Given task 1: How would you put "Fortunately, the landscape is much richer today." from the passage on the site's 25th anniversary into Spanish?

Given passage:
^^^^^^^^

Buber’s Basque Page is 25 years old! I first started working on what would become this site back in the fall of 1994. I had just started graduate school in the Physics Department at the University of Washington. I was very lucky to have a fellowship that freed me from teaching duties, so I used some of that extra time to learn HTML. That effort blossomed and flourished, becoming the site you see today. When I started, there was next-to-nothing in English about Basques on the internet and Buber’s Basque Page tried to fill that void, at least a little. Fortunately, the landscape is much richer today.
The first bits of content were taken from notes I had from my time living in Donostia. I had tried to learn Euskara, spending a semester in intensive Basque language courses at the University of the Basque Country as part of the University Studies Abroad Consortium, but it was always easier to speak Spanish (even with my crappy Spanish) and hang out with Americans and speak English. I did learn some, but not nearly as much as I wish I had. But, I took lots of notes and some of that became some of the first content on this site, such as this word list and the declension and conjugation tables.

^^^^^^^^

Given task 2: Could you convert the rows below, from Block 1, into a JSON list of strings with one string per line, skipping blank lines and leaving out the pictures?

^^^^^^^^

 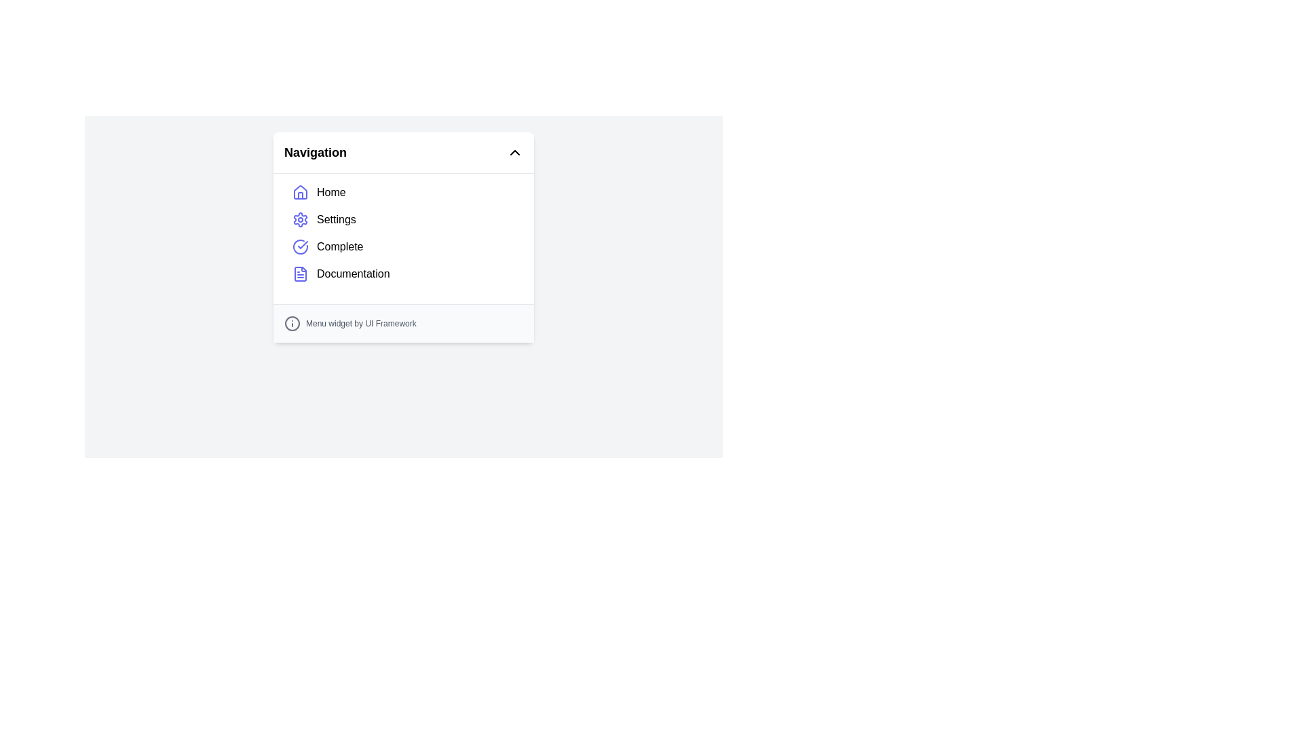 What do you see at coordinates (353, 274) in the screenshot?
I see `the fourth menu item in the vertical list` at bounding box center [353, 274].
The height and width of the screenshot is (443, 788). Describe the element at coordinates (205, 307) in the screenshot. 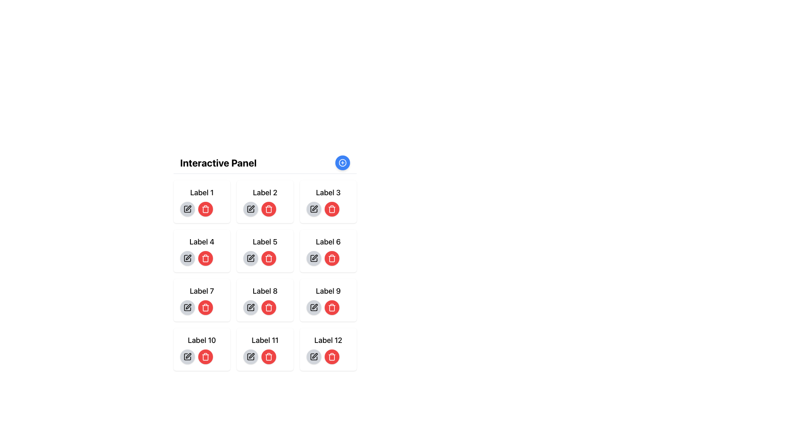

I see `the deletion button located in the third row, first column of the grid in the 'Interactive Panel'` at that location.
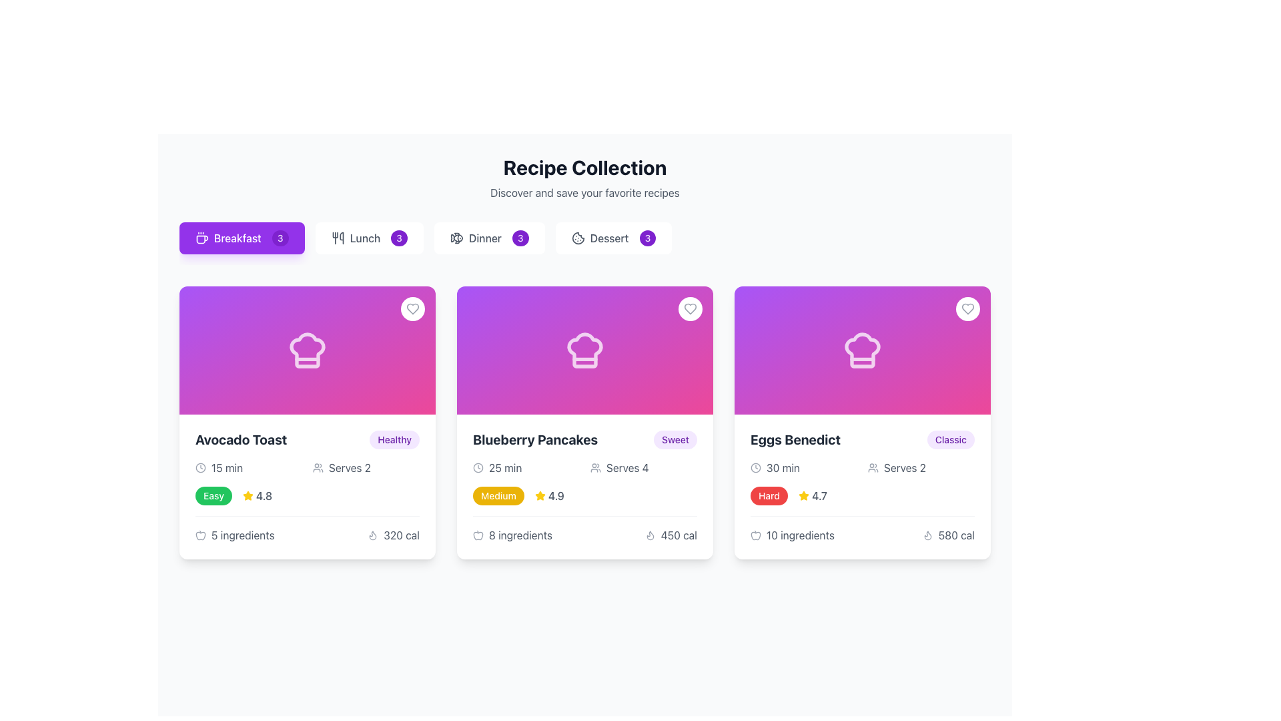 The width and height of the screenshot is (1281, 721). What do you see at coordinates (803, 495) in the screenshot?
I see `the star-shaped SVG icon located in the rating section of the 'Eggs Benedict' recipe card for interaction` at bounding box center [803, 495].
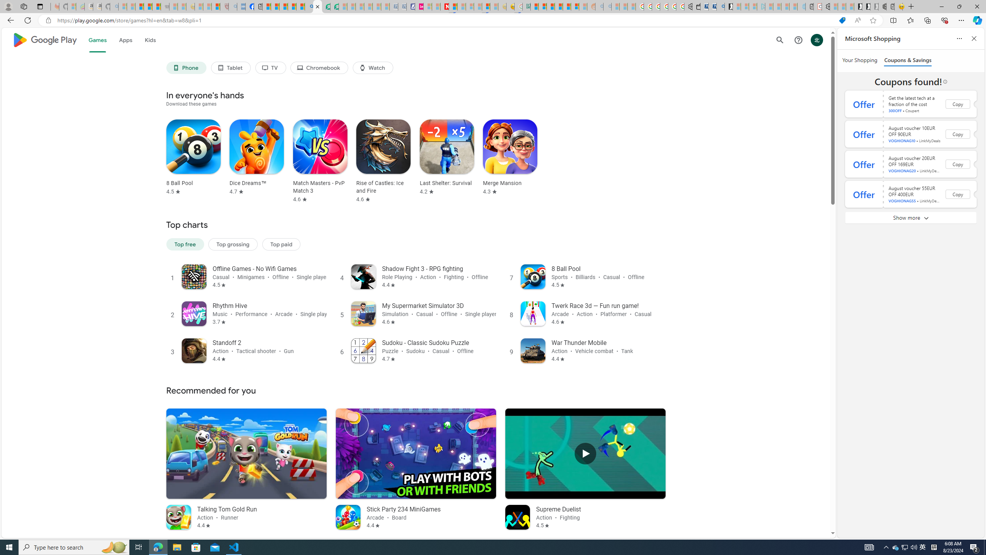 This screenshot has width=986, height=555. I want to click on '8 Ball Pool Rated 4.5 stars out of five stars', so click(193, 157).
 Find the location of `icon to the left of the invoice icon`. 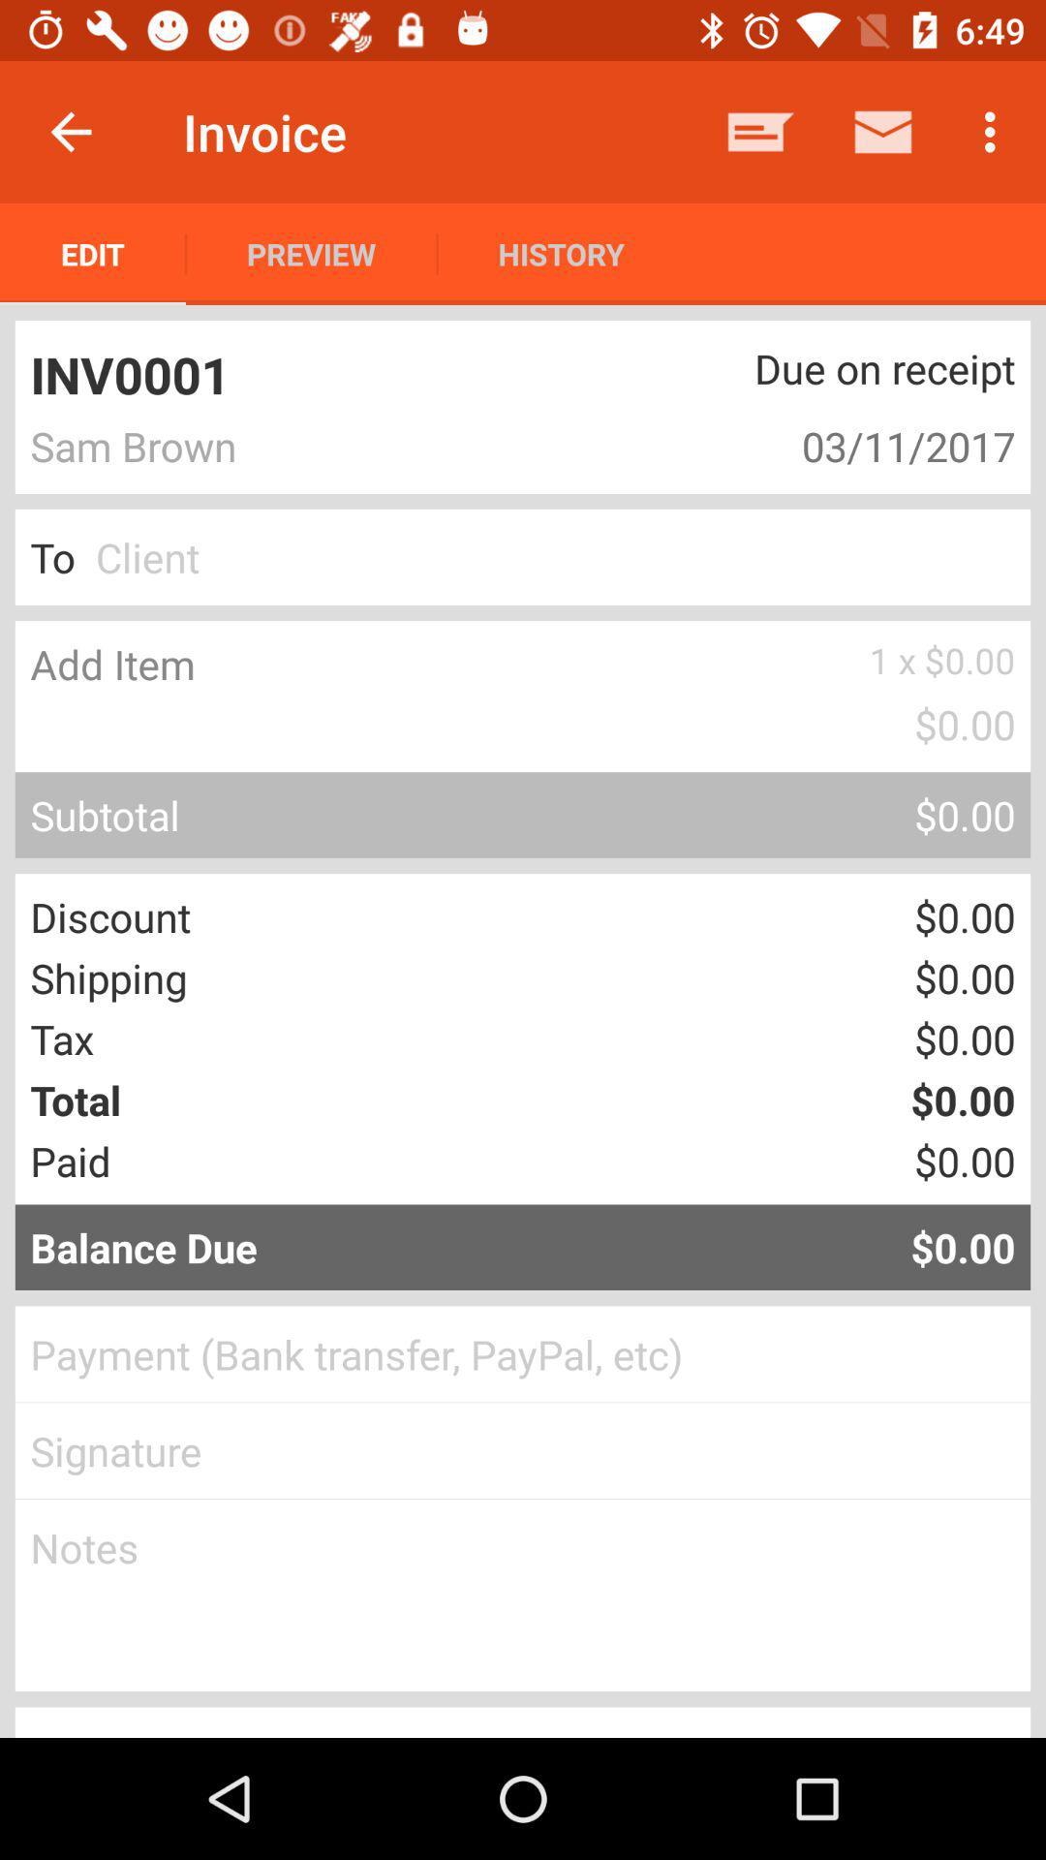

^^^^^^^^

Task result 1: Afortunadamente, el panorama es mucho más rico hoy en día.

Task result 2:
[
  "  What do you see at coordinates (353, 274) in the screenshot?",
  "I see `the fourth menu item in the vertical list` at bounding box center [353, 274].",
  "The height and width of the screenshot is (443, 788). Describe the element at coordinates (205, 307) in the screenshot. ",
  "I see `the deletion button located in the third row, first column of the grid in the 'Interactive Panel'` at that location.",
  " The width and height of the screenshot is (1281, 721). What do you see at coordinates (803, 495) in the screenshot?",
  "I see `the star-shaped SVG icon located in the rating section of the 'Eggs Benedict' recipe card for interaction` at bounding box center [803, 495].",
  " This screenshot has width=986, height=555. I want to click on '8 Ball Pool Rated 4.5 stars out of five stars', so click(193, 157).",
  " Find the location of `icon to the left of the invoice icon`. "
]